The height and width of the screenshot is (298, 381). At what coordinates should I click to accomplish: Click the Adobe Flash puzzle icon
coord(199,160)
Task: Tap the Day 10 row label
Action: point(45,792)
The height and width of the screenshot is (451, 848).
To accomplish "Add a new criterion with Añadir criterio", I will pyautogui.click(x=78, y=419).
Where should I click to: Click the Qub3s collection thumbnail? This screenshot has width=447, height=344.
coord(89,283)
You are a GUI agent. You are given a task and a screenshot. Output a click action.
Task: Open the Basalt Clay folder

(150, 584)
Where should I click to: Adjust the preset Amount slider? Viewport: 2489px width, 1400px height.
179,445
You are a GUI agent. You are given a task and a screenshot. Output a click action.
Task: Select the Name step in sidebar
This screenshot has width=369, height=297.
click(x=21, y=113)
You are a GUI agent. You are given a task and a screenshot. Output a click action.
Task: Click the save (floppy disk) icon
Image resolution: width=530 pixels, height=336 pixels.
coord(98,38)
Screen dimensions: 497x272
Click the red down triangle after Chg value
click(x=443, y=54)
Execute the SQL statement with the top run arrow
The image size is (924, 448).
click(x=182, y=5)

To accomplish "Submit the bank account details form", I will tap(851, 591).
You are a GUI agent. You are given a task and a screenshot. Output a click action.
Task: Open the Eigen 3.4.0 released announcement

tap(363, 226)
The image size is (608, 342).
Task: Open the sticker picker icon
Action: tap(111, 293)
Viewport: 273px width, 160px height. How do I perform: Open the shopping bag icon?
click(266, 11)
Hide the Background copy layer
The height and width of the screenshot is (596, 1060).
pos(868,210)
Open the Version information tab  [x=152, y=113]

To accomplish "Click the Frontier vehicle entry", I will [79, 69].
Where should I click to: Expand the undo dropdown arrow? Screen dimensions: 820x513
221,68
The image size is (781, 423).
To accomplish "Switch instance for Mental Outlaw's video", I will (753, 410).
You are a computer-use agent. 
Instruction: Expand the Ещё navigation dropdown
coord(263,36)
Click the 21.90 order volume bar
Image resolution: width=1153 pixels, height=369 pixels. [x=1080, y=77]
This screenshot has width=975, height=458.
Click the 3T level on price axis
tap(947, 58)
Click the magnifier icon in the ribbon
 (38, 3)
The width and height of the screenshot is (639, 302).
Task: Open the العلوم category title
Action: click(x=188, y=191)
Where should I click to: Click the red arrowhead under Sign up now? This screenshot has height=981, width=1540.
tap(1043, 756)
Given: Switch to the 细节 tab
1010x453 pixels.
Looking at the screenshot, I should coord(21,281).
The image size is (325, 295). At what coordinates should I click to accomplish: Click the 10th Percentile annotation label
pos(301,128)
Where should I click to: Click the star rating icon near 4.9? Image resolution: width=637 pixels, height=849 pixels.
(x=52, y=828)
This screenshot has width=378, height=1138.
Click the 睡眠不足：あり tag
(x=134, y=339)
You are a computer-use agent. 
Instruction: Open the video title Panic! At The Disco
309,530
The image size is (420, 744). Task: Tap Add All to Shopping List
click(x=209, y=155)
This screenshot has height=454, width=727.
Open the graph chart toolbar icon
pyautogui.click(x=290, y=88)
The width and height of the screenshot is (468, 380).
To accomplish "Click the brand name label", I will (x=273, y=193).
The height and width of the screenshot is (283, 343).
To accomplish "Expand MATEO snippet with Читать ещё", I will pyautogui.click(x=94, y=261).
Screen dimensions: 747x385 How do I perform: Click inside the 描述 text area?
---*---
**The exercise:**
Rewrite the lines of these records as a numbered list, leaving out the blank lines.

**Written solution:**
1. The height and width of the screenshot is (298, 381). At what coordinates should I click to accomplish: Click the Adobe Flash puzzle icon
2. coord(199,160)
3. Task: Tap the Day 10 row label
4. Action: point(45,792)
5. The height and width of the screenshot is (451, 848).
6. To accomplish "Add a new criterion with Añadir criterio", I will pyautogui.click(x=78, y=419).
7. Where should I click to: Click the Qub3s collection thumbnail? This screenshot has width=447, height=344.
8. coord(89,283)
9. You are a GUI agent. You are given a task and a screenshot. Output a click action.
10. Task: Open the Basalt Clay folder
11. (150, 584)
12. Where should I click to: Adjust the preset Amount slider? Viewport: 2489px width, 1400px height.
13. 179,445
14. You are a GUI agent. You are given a task and a screenshot. Output a click action.
15. Task: Select the Name step in sidebar
16. This screenshot has width=369, height=297.
17. click(x=21, y=113)
18. You are a GUI agent. You are given a task and a screenshot. Output a click action.
19. Task: Click the save (floppy disk) icon
20. Image resolution: width=530 pixels, height=336 pixels.
21. coord(98,38)
22. Screen dimensions: 497x272
23. Click the red down triangle after Chg value
24. click(x=443, y=54)
25. Execute the SQL statement with the top run arrow
26. The image size is (924, 448).
27. click(x=182, y=5)
28. To accomplish "Submit the bank account details form", I will tap(851, 591).
29. You are a GUI agent. You are given a task and a screenshot. Output a click action.
30. Task: Open the Eigen 3.4.0 released announcement
31. tap(363, 226)
32. The image size is (608, 342).
33. Task: Open the sticker picker icon
34. Action: tap(111, 293)
35. Viewport: 273px width, 160px height. How do I perform: Open the shopping bag icon?
36. click(266, 11)
37. Hide the Background copy layer
38. The height and width of the screenshot is (596, 1060).
39. pos(868,210)
40. Open the Version information tab  [x=152, y=113]
41. To accomplish "Click the Frontier vehicle entry", I will [79, 69].
42. Where should I click to: Expand the undo dropdown arrow? Screen dimensions: 820x513
43. 221,68
44. The image size is (781, 423).
45. To accomplish "Switch instance for Mental Outlaw's video", I will (753, 410).
46. You are a computer-use agent. 
47. Instruction: Expand the Ещё navigation dropdown
48. coord(263,36)
49. Click the 21.90 order volume bar
50. Image resolution: width=1153 pixels, height=369 pixels. [x=1080, y=77]
51. This screenshot has width=975, height=458.
52. Click the 3T level on price axis
53. tap(947, 58)
54. Click the magnifier icon in the ribbon
55.  (38, 3)
56. The width and height of the screenshot is (639, 302).
57. Task: Open the العلوم category title
58. Action: click(x=188, y=191)
59. Where should I click to: Click the red arrowhead under Sign up now? This screenshot has height=981, width=1540.
60. tap(1043, 756)
61. Given: Switch to the 细节 tab
62. 1010x453 pixels.
63. Looking at the screenshot, I should coord(21,281).
64. The image size is (325, 295). At what coordinates should I click to accomplish: Click the 10th Percentile annotation label
65. pos(301,128)
66. Where should I click to: Click the star rating icon near 4.9? Image resolution: width=637 pixels, height=849 pixels.
67. (x=52, y=828)
68. This screenshot has width=378, height=1138.
69. Click the 睡眠不足：あり tag
70. (x=134, y=339)
71. You are a computer-use agent. 
72. Instruction: Open the video title Panic! At The Disco
73. 309,530
74. The image size is (420, 744). Task: Tap Add All to Shopping List
75. click(x=209, y=155)
76. This screenshot has height=454, width=727.
77. Open the graph chart toolbar icon
78. pyautogui.click(x=290, y=88)
79. The width and height of the screenshot is (468, 380).
80. To accomplish "Click the brand name label", I will (x=273, y=193).
81. The height and width of the screenshot is (283, 343).
82. To accomplish "Expand MATEO snippet with Читать ещё", I will pyautogui.click(x=94, y=261).
83. Screen dimensions: 747x385 How do I perform: Click inside the 描述 text area?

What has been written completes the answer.